In this assignment I have tried to provide solution for some selective questions in Chapter 8 of Automated Data Collection in R
knitr::opts_chunk$set(echo = TRUE)
library(stringr)
library(dplyr)
##
## Attaching package: 'dplyr'
## The following objects are masked from 'package:stats':
##
## filter, lag
## The following objects are masked from 'package:base':
##
## intersect, setdiff, setequal, union
Q.3. Copy the introductory example. The vector name stores the extracted names. R> name [1] “Moe Szyslak” “Burns, C. Montgomery” “Rev. Timothy Lovejoy” [4] “Ned Flanders” “Simpson, Homer” “Dr. Julius Hibbert”
(a) Use the tools of this chapter to rearrange the vector so that all elements conform to the standard first_name last_name
raw.data <- "555-1239Moe Szyslak(636) 555-0113Burns, C. Montgomery555 -6542Rev. Timothy Lovejoy555 8904Ned Flanders636-555-3226Simpson, Homer5553642Dr. Julius Hibbert"

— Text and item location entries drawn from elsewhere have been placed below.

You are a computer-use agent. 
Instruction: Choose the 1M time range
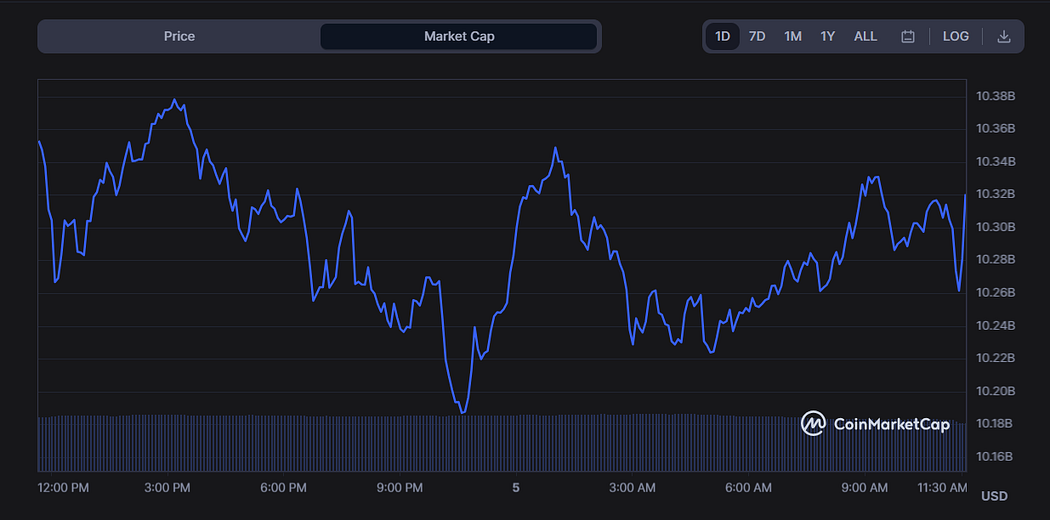coord(793,37)
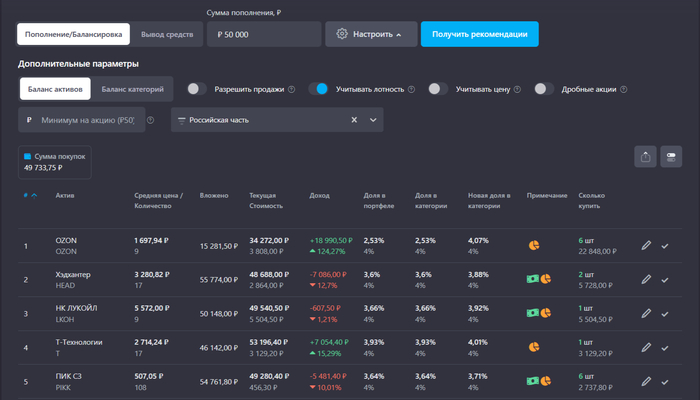700x400 pixels.
Task: Click the Минимум на акцию input field
Action: (x=88, y=120)
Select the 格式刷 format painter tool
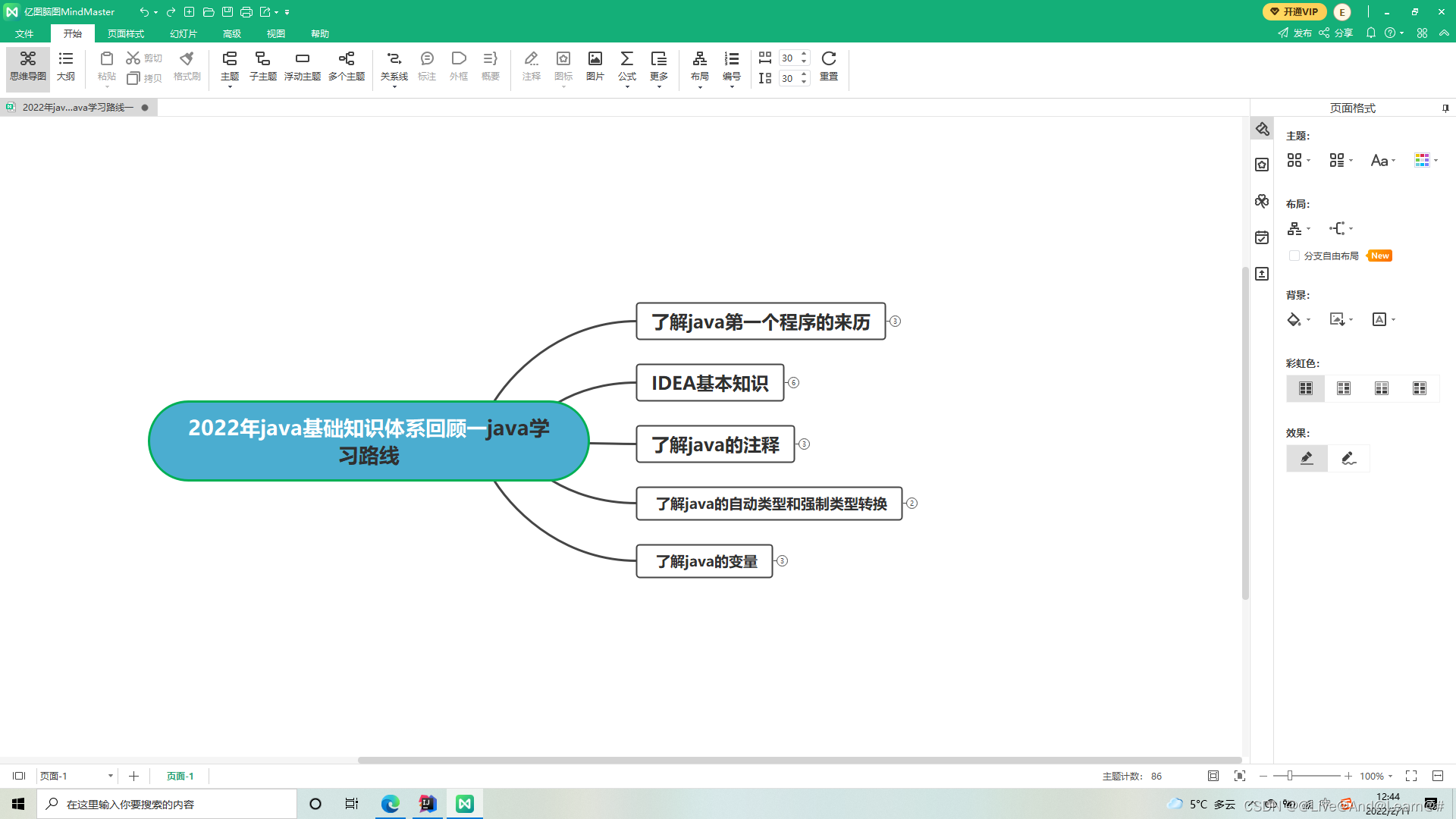 click(186, 67)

name <- unlist(str_extract_all(raw.data, "[[:alpha:]., ]{2,}"))
Solution
nData <- str_replace(name, "[[:alpha:]]{1,3}[.]", "")
nData <- sub("^\\s+", "", nData)
modData <- str_split_fixed(nData, " ", 2)
listName = list()
for (i in 1:length(name)) {
if(length(grep(',',modData[i, 1]))==0) {
firstName <- modData[i, 1]
lastName <- modData[i,2]
}
else {
firstName <- modData[i, 2]
lastName <- modData[i,1]
}
lastName <- str_replace_all(lastName, ",","")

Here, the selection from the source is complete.